(SUPPLIED MATERIAL)

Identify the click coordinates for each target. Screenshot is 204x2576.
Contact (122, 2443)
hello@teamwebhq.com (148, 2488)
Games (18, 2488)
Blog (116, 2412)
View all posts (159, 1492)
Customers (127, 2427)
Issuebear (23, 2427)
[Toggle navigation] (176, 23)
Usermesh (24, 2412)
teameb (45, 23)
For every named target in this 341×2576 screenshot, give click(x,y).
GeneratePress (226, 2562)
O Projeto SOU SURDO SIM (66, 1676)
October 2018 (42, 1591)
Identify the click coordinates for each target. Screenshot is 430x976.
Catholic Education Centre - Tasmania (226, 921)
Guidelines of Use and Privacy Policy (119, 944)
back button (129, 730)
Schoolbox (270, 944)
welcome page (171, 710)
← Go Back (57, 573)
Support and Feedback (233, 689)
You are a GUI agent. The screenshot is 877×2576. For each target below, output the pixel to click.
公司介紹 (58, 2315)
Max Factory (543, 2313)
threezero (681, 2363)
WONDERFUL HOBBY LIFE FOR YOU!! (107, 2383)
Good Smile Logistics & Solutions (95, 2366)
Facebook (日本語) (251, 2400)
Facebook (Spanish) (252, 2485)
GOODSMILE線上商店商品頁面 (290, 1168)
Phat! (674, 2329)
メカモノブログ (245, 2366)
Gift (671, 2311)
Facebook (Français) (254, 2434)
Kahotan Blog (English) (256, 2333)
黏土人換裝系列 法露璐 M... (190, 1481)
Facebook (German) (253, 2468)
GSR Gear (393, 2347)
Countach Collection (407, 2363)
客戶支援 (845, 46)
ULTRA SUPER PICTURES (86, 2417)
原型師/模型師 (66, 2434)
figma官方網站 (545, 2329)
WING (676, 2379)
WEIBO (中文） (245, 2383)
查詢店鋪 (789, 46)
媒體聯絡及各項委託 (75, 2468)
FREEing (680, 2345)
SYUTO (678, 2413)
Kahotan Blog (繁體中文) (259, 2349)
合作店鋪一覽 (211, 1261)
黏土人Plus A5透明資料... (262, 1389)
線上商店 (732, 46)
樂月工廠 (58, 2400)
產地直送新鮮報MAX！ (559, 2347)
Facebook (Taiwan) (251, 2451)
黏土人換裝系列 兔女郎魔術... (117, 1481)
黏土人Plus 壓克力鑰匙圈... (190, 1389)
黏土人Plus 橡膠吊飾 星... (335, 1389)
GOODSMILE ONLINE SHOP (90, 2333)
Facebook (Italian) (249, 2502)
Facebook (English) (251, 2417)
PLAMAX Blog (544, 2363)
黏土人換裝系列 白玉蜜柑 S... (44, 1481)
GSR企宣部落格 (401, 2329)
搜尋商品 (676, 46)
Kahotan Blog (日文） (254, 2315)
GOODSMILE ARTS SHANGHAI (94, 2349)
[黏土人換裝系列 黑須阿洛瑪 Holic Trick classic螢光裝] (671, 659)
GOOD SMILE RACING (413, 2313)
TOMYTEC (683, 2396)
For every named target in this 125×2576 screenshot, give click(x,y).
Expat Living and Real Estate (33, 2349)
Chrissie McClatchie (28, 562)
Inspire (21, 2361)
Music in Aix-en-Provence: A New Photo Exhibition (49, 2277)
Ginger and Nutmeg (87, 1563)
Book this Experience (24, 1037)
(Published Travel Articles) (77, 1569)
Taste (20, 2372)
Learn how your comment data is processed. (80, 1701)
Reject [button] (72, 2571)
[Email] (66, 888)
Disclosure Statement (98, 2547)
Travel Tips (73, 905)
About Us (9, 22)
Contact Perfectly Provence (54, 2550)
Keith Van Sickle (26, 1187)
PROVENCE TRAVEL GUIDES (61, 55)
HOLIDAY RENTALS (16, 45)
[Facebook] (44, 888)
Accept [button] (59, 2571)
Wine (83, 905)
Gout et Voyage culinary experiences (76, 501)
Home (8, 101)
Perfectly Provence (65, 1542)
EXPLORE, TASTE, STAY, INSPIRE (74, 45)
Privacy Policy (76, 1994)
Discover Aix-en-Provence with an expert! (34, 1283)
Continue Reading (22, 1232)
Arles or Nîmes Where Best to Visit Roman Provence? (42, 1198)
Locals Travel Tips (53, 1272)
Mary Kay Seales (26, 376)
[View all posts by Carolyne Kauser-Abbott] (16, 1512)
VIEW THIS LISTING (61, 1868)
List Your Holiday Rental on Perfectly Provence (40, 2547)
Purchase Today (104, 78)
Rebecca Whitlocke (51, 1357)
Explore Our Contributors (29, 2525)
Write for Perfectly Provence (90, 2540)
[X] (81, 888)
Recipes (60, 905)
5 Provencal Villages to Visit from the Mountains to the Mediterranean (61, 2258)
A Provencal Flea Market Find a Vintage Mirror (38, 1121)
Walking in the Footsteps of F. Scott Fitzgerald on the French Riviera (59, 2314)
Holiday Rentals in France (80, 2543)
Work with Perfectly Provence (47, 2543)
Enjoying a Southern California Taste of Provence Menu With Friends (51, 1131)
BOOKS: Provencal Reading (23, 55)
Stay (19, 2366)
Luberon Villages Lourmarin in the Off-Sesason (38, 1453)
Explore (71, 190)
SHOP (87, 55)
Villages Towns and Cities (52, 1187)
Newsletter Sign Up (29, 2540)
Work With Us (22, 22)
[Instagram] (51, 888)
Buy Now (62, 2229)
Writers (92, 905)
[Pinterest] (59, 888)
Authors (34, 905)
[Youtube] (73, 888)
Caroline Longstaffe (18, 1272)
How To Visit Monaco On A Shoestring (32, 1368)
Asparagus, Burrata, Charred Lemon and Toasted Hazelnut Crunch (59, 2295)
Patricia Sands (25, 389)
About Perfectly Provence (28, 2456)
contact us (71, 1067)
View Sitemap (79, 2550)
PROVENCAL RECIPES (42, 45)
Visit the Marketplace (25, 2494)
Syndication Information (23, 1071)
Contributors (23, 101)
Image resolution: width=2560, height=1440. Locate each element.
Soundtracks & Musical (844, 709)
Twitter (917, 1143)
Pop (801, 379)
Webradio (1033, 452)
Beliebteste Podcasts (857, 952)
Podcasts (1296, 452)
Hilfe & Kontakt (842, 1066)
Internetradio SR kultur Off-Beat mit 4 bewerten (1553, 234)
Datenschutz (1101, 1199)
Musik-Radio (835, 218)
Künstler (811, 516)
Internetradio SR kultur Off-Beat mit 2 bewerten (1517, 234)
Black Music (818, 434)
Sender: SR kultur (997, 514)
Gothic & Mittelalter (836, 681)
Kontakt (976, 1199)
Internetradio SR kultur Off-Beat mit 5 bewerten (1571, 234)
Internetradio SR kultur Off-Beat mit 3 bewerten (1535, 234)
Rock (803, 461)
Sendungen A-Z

(End SUPPLIED MATERIAL)

WHAT IS REQUIRED: Write down, word for word, the lines above from the one containing "Explore (71, 190)" through the one containing "Hilfe & Kontakt (842, 1066)", both ends included.

RESPONSE BELOW:
Explore (71, 190)
SHOP (87, 55)
Villages Towns and Cities (52, 1187)
Newsletter Sign Up (29, 2540)
Work With Us (22, 22)
[Instagram] (51, 888)
Buy Now (62, 2229)
Writers (92, 905)
[Pinterest] (59, 888)
Authors (34, 905)
[Youtube] (73, 888)
Caroline Longstaffe (18, 1272)
How To Visit Monaco On A Shoestring (32, 1368)
Asparagus, Burrata, Charred Lemon and Toasted Hazelnut Crunch (59, 2295)
Patricia Sands (25, 389)
About Perfectly Provence (28, 2456)
contact us (71, 1067)
View Sitemap (79, 2550)
PROVENCAL RECIPES (42, 45)
Visit the Marketplace (25, 2494)
Syndication Information (23, 1071)
Contributors (23, 101)
Image resolution: width=2560, height=1440. Locate each element.
Soundtracks & Musical (844, 709)
Twitter (917, 1143)
Pop (801, 379)
Webradio (1033, 452)
Beliebteste Podcasts (857, 952)
Podcasts (1296, 452)
Hilfe & Kontakt (842, 1066)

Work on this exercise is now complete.